**BRIEF:** Every entry must appear in the output exactly as it does here.

**MATERIAL PROVIDED:**
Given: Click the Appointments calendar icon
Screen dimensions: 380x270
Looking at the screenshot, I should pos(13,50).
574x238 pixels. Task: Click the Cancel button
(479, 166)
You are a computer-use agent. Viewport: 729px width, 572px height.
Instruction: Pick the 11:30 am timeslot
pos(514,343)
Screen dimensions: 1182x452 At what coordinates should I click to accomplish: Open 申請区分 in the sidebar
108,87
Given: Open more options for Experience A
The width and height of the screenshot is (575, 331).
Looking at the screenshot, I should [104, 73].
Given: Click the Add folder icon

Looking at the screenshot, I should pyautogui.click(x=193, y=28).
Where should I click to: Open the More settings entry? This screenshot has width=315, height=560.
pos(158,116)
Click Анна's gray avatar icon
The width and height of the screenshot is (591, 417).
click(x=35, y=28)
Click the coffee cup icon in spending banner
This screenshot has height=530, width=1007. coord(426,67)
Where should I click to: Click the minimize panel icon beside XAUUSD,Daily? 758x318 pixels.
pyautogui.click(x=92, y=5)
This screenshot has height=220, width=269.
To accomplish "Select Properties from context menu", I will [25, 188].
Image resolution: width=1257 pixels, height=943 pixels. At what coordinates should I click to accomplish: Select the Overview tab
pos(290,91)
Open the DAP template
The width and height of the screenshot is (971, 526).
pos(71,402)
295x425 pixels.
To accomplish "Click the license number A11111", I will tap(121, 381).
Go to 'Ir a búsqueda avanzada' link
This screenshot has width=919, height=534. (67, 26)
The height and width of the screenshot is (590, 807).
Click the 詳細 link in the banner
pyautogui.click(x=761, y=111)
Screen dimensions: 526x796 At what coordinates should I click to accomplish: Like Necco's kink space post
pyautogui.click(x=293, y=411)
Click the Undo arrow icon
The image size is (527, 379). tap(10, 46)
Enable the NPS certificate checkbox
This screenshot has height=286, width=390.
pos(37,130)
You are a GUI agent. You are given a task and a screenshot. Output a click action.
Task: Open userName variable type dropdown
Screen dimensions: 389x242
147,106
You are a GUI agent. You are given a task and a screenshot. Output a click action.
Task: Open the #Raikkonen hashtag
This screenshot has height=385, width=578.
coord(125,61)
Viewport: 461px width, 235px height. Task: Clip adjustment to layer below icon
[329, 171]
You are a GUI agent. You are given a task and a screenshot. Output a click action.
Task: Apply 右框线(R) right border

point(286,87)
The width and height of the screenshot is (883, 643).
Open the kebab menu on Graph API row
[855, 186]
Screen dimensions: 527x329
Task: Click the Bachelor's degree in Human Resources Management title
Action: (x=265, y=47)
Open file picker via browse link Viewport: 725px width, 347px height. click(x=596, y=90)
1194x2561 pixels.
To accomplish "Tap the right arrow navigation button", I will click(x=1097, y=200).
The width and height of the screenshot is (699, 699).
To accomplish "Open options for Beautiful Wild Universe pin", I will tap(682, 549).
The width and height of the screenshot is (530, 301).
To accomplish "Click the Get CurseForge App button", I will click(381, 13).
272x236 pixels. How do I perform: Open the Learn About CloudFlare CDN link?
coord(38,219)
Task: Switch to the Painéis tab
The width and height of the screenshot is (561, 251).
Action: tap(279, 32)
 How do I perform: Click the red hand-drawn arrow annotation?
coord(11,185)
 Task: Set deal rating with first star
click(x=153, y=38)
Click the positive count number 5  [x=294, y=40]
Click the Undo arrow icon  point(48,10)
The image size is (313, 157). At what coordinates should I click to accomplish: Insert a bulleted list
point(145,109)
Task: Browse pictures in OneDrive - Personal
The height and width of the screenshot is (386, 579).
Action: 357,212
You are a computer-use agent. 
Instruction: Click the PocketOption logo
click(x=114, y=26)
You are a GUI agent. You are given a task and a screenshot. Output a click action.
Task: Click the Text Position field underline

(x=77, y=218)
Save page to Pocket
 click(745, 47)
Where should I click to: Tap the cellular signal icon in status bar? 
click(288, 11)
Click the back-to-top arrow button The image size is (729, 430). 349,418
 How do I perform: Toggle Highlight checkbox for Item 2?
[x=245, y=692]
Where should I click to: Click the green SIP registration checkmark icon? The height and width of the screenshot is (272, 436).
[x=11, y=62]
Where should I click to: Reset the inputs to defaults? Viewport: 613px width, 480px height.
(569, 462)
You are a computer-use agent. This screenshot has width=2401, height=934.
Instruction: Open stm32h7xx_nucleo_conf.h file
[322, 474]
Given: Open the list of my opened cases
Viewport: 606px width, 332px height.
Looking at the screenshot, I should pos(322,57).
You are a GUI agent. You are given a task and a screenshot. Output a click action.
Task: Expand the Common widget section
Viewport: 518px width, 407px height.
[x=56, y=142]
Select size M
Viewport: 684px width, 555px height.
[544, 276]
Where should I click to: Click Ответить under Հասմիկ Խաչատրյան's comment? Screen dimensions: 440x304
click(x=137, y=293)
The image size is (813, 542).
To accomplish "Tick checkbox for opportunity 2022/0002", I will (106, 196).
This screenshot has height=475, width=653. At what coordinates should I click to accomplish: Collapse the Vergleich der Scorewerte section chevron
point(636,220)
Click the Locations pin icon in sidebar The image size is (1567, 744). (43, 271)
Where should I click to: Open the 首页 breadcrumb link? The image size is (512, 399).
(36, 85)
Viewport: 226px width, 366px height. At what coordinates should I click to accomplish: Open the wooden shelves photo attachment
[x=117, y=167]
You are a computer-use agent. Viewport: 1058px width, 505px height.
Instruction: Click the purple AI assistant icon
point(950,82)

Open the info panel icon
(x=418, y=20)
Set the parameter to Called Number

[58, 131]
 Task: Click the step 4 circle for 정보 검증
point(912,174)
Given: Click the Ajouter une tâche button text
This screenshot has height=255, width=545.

**WRITTEN SOLUTION:**
Given: Click the Appointments calendar icon
Screen dimensions: 380x270
Looking at the screenshot, I should pos(13,50).
574x238 pixels. Task: Click the Cancel button
(479, 166)
You are a computer-use agent. Viewport: 729px width, 572px height.
Instruction: Pick the 11:30 am timeslot
pos(514,343)
Screen dimensions: 1182x452 At what coordinates should I click to accomplish: Open 申請区分 in the sidebar
108,87
Given: Open more options for Experience A
The width and height of the screenshot is (575, 331).
Looking at the screenshot, I should [104, 73].
Given: Click the Add folder icon

Looking at the screenshot, I should pyautogui.click(x=193, y=28).
Where should I click to: Open the More settings entry? This screenshot has width=315, height=560.
pos(158,116)
Click Анна's gray avatar icon
The width and height of the screenshot is (591, 417).
click(x=35, y=28)
Click the coffee cup icon in spending banner
This screenshot has height=530, width=1007. coord(426,67)
Where should I click to: Click the minimize panel icon beside XAUUSD,Daily? 758x318 pixels.
pyautogui.click(x=92, y=5)
This screenshot has height=220, width=269.
To accomplish "Select Properties from context menu", I will [25, 188].
Image resolution: width=1257 pixels, height=943 pixels. At what coordinates should I click to accomplish: Select the Overview tab
pos(290,91)
Open the DAP template
The width and height of the screenshot is (971, 526).
pos(71,402)
295x425 pixels.
To accomplish "Click the license number A11111", I will tap(121, 381).
Go to 'Ir a búsqueda avanzada' link
This screenshot has width=919, height=534. (67, 26)
The height and width of the screenshot is (590, 807).
Click the 詳細 link in the banner
pyautogui.click(x=761, y=111)
Screen dimensions: 526x796 At what coordinates should I click to accomplish: Like Necco's kink space post
pyautogui.click(x=293, y=411)
Click the Undo arrow icon
The image size is (527, 379). tap(10, 46)
Enable the NPS certificate checkbox
This screenshot has height=286, width=390.
pos(37,130)
You are a GUI agent. You are given a task and a screenshot. Output a click action.
Task: Open userName variable type dropdown
Screen dimensions: 389x242
147,106
You are a GUI agent. You are given a task and a screenshot. Output a click action.
Task: Open the #Raikkonen hashtag
This screenshot has height=385, width=578.
coord(125,61)
Viewport: 461px width, 235px height. Task: Clip adjustment to layer below icon
[329, 171]
You are a GUI agent. You are given a task and a screenshot. Output a click action.
Task: Apply 右框线(R) right border

point(286,87)
The width and height of the screenshot is (883, 643).
Open the kebab menu on Graph API row
[855, 186]
Screen dimensions: 527x329
Task: Click the Bachelor's degree in Human Resources Management title
Action: (x=265, y=47)
Open file picker via browse link Viewport: 725px width, 347px height. click(x=596, y=90)
1194x2561 pixels.
To accomplish "Tap the right arrow navigation button", I will click(x=1097, y=200).
The width and height of the screenshot is (699, 699).
To accomplish "Open options for Beautiful Wild Universe pin", I will tap(682, 549).
The width and height of the screenshot is (530, 301).
To accomplish "Click the Get CurseForge App button", I will click(381, 13).
272x236 pixels. How do I perform: Open the Learn About CloudFlare CDN link?
coord(38,219)
Task: Switch to the Painéis tab
The width and height of the screenshot is (561, 251).
Action: tap(279, 32)
 How do I perform: Click the red hand-drawn arrow annotation?
coord(11,185)
 Task: Set deal rating with first star
click(x=153, y=38)
Click the positive count number 5  [x=294, y=40]
Click the Undo arrow icon  point(48,10)
The image size is (313, 157). At what coordinates should I click to accomplish: Insert a bulleted list
point(145,109)
Task: Browse pictures in OneDrive - Personal
The height and width of the screenshot is (386, 579).
Action: 357,212
You are a computer-use agent. 
Instruction: Click the PocketOption logo
click(x=114, y=26)
You are a GUI agent. You are given a task and a screenshot. Output a click action.
Task: Click the Text Position field underline

(x=77, y=218)
Save page to Pocket
 click(745, 47)
Where should I click to: Tap the cellular signal icon in status bar? 
click(288, 11)
Click the back-to-top arrow button The image size is (729, 430). 349,418
 How do I perform: Toggle Highlight checkbox for Item 2?
[x=245, y=692]
Where should I click to: Click the green SIP registration checkmark icon? The height and width of the screenshot is (272, 436).
[x=11, y=62]
Where should I click to: Reset the inputs to defaults? Viewport: 613px width, 480px height.
(569, 462)
You are a computer-use agent. This screenshot has width=2401, height=934.
Instruction: Open stm32h7xx_nucleo_conf.h file
[322, 474]
Given: Open the list of my opened cases
Viewport: 606px width, 332px height.
Looking at the screenshot, I should pos(322,57).
You are a GUI agent. You are given a task and a screenshot. Output a click action.
Task: Expand the Common widget section
Viewport: 518px width, 407px height.
[x=56, y=142]
Select size M
Viewport: 684px width, 555px height.
[544, 276]
Where should I click to: Click Ответить under Հասմիկ Խաչատրյան's comment? Screen dimensions: 440x304
click(x=137, y=293)
The image size is (813, 542).
To accomplish "Tick checkbox for opportunity 2022/0002", I will (106, 196).
This screenshot has height=475, width=653. At what coordinates should I click to accomplish: Collapse the Vergleich der Scorewerte section chevron
point(636,220)
Click the Locations pin icon in sidebar The image size is (1567, 744). (43, 271)
Where should I click to: Open the 首页 breadcrumb link? The image size is (512, 399).
(36, 85)
Viewport: 226px width, 366px height. At what coordinates should I click to accomplish: Open the wooden shelves photo attachment
[x=117, y=167]
You are a computer-use agent. Viewport: 1058px width, 505px height.
Instruction: Click the purple AI assistant icon
point(950,82)

Open the info panel icon
(x=418, y=20)
Set the parameter to Called Number

[58, 131]
 Task: Click the step 4 circle for 정보 검증
point(912,174)
Given: Click the Ajouter une tâche button text
This screenshot has height=255, width=545.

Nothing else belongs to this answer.